==== ИСХОДНЫЙ ТЕКСТ ====
Отсюда уход во внутреннее удовлетворение с постоянным ярким представлением о своих настоящих или мнимых дарованиях и жизненных правах».

Безудержное стремление вести за собой других у Коврина было, но оснований для этого не было никаких.

Творческий прием писателя в «Черном монахе» такой же, как и в «Палате № 6», только для Громова «сверхценными» бредовыми идеями становятся идеи преследования, а для Коврина — идеи величия. Первый заболевает единственно подходящим для социального замысла писателя реактивным психозом, а второй — маниакальной фазой циркулярного психоза (в нерезко выраженной форме).
====
§ **РАБОЧЕЕ ЗАДАНИЕ A**
Переведите на английский язык предложение из исходного текста: «Безудержное стремление вести за собой других у Коврина было, но оснований для этого не было никаких».
§ **РАБОЧЕЕ ЗАДАНИЕ B**
Продолжите исходный текст о героях «Черного монаха» и «Палаты № 6», начав сразу после его последнего предложения.
==== ВЫДЕРЖКИ ИЗ ЛИСТИНГА ====
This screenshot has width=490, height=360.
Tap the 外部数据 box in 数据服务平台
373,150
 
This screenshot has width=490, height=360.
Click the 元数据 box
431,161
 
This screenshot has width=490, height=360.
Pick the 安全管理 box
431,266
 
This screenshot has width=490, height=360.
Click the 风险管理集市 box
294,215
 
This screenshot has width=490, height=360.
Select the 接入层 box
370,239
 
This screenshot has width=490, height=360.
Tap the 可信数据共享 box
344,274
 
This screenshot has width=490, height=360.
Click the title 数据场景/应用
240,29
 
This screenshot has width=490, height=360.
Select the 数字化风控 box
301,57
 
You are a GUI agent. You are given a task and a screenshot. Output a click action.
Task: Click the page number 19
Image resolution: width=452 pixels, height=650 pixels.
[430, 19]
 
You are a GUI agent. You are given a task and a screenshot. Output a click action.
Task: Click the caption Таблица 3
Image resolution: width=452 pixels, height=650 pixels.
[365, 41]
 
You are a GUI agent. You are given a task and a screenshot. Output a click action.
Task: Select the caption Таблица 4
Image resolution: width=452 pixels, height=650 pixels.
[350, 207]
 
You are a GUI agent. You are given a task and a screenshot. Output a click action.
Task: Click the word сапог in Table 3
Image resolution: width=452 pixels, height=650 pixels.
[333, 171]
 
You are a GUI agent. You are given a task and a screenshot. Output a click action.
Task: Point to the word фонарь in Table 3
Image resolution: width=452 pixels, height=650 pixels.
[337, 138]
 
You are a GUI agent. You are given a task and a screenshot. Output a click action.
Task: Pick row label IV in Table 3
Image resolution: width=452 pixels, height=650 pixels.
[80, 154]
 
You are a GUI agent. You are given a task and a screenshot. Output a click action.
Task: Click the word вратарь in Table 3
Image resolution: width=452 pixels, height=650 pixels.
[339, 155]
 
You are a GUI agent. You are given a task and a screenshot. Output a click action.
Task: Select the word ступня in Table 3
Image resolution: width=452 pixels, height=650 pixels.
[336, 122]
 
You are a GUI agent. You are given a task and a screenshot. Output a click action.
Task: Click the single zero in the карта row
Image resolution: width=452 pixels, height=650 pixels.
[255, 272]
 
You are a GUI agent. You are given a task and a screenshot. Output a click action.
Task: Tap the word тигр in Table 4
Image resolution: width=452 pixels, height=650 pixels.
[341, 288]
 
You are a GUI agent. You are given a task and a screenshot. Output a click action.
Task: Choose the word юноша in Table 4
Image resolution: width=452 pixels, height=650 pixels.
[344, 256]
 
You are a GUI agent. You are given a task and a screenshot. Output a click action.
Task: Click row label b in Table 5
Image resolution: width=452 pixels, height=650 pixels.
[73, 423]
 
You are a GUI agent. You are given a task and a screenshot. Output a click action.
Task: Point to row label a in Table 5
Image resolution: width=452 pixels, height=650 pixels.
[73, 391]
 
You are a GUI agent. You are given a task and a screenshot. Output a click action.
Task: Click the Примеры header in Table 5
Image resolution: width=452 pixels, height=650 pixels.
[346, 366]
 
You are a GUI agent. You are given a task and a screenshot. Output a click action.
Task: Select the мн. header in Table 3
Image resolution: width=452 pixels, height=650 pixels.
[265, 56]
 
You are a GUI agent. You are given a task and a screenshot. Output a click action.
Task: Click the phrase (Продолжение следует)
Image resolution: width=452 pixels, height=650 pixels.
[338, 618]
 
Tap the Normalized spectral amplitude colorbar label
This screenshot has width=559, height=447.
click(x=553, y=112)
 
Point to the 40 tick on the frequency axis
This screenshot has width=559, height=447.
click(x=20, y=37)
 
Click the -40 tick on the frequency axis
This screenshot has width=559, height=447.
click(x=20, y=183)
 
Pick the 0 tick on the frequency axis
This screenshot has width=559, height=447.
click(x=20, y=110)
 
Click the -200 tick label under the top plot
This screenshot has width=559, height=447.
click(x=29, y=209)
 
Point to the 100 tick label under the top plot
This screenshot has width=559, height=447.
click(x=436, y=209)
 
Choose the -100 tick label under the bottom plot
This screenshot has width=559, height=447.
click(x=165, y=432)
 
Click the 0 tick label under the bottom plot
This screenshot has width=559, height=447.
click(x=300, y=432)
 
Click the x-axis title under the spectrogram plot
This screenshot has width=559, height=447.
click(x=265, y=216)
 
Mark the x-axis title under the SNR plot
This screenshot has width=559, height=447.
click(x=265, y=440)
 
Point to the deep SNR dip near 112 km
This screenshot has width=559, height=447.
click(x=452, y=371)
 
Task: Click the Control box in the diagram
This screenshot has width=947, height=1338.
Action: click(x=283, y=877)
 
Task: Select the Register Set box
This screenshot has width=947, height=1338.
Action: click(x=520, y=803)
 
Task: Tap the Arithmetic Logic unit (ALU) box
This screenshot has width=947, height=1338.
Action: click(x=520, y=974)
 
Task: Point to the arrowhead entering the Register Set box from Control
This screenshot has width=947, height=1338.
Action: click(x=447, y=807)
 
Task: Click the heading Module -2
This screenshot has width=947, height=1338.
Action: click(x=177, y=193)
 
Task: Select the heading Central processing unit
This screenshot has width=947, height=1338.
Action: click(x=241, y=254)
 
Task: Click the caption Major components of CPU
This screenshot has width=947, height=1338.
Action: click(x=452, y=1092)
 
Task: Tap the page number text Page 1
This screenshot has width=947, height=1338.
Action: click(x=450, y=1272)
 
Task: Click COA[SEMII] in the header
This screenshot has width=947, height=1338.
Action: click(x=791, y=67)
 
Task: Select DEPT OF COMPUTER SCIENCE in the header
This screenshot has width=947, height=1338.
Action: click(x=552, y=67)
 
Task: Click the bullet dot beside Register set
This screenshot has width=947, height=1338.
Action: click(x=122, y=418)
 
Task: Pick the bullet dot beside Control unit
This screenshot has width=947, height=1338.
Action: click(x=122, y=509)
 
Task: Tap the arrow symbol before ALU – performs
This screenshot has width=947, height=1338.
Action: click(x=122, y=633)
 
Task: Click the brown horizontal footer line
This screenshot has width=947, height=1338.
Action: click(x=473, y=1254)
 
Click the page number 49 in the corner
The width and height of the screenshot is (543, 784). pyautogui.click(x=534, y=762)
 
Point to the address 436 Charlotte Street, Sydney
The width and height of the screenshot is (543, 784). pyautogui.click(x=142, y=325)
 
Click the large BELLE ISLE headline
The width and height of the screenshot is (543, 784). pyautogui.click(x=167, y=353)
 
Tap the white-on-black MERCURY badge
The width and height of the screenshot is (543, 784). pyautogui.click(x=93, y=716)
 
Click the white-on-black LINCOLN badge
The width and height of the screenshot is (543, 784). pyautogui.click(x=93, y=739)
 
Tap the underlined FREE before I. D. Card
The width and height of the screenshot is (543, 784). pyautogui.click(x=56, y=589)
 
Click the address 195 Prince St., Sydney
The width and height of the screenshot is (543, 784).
====
§ **ПИСЬМЕННЫЙ ОТВЕТ A**
Kovrin did have an unrestrained urge to lead others, but there were no grounds for it whatsoever.

§ **ПИСЬМЕННЫЙ ОТВЕТ B**
Развитие последнего заболевания обычно имеет определенные этапы. Вначале жизнь больного проходит при постоянно повышенном чувственном тоне, жизнерадостном настроении, ускорении интеллектуальных процессов и постоянном возбуждении. Ему радостно, окружающее рисуется в привлекательных, приятных «чарующих» красках. Ему так радостно, так хорошо, что он тотчас отметает от себя все плохое, неприятное, скользит мимо тяжелых переживаний. Он общителен, доступен, словоохотлив, перестает замечать свои собственные недостатки, ему кажется, что все хорошо к нему относятся, для всех он приятен. Наплыв мыслей, «вихрь идей» влекут к самой разнообразной деятельности. Несмотря на огромную затрату энергии, он совершенно не чувствует себя утомленным. На этом фоне развивается бред величия, связанный с повышенным самочувствием переоценкой собственной личности, однако бред этот не носит нелепого характера.

Описание развития заболевания взято из работы П.И. Озерецкого (1958 г.), но оно удивительно совпадает с описанием, которое дано Чеховым в «Черном монахе».

«Переоценка собственной личности» как свойство, подлежащее осуждению, возводится писателем до своего логического предела — «бреда величия».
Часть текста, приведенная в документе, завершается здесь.